Contando ou não, o Vitória chegou a ter três títulos de oito, até 2003. Logo na sequência aparecia o Bahia. De 2004 a 2009 houve mais um hiato sem realização do campeonato, mas quando voltou, em 2010, o Leão reafirmou sua soberania e chegou ao tetra. No ranking de campeões, os mais próximos eram Sport e Bahia, ambos com duas conquistas.

Diante de tantos títulos e status de maior campeão, o torcedor rubro-negro foi ficando longe das taças. Em 2011 e 2012 não teve a realização, mais uma vez. Depois disso, de 2013 até o momento a competição acontece todo ano, mas para alegria do rival, que ultrapassou o Leão, ganhando três vezes: 2017, 2021 e 2025, e se tornando penta.
Outro clube que ganhou evidência foi o Fortaleza, adversário do Vitória nesta final. Depois de ter enfrentado sete anos seguidos na Série C, o Leão do Pici subiu e foi campeão da Série B em 2018, com Rogério Ceni. Ainda na boa fase, o clube levantou a 'Orelhuda' em 2019, pela primeira vez, e mais outra duas vezes, 2022 e 2024. Caso saia com o título neste sábado, o clube empataria com o Leão da Barra.
Retomada da soberania?
O mesmo torcedor que lotou o Barradão em 2010 para ver o Vitória sendo campeão nordestino, finalista de Copa do Brasil, emendar uma campanha histórica no Brasileirão terminando em 5º, em 2013, além de acompanhar as lendárias goleadas em cima do Bahia, como o 6x2, 7x3 e 5x1, também viu o clube sofrer a humilhante queda para Série C. em 2021.

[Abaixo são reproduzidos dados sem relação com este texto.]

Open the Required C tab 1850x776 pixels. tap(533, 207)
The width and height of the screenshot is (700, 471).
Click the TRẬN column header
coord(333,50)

Acompanhando a queda, o Leão foi mergulhado em um caos político. Os conselheiros destituiram Paulo Carneiro do cargo de presidente, o vice renunciou, até que a missão de reerguer o Vitória caiu no colo do atual comandante, Fábio Mota.
Em meio às críticas e os elogios, o Vitória conseguiu o acesso de maneira milagrosa para Série B, em 2022, e ainda foi campeão da competição no ano seguinte. Em 2024 chegou à Série A e ainda superou o favoritismo do Bahia, sagrando-se campeão do Baianão. Com times nem sempre tão confiáveis, o Rubro-Negro tem três anos na Primeira Divisão.
Cada vez mais longe do poder financeiro do Tricolor de Aço e ainda na dividida de protagonismo com outros clubes nordestinos, como Ceará, Sport e Fortaleza, conquistar a Copa do Nordeste é mostrar que o Leão da Barra ainda ruge e é soberano em seu poderio.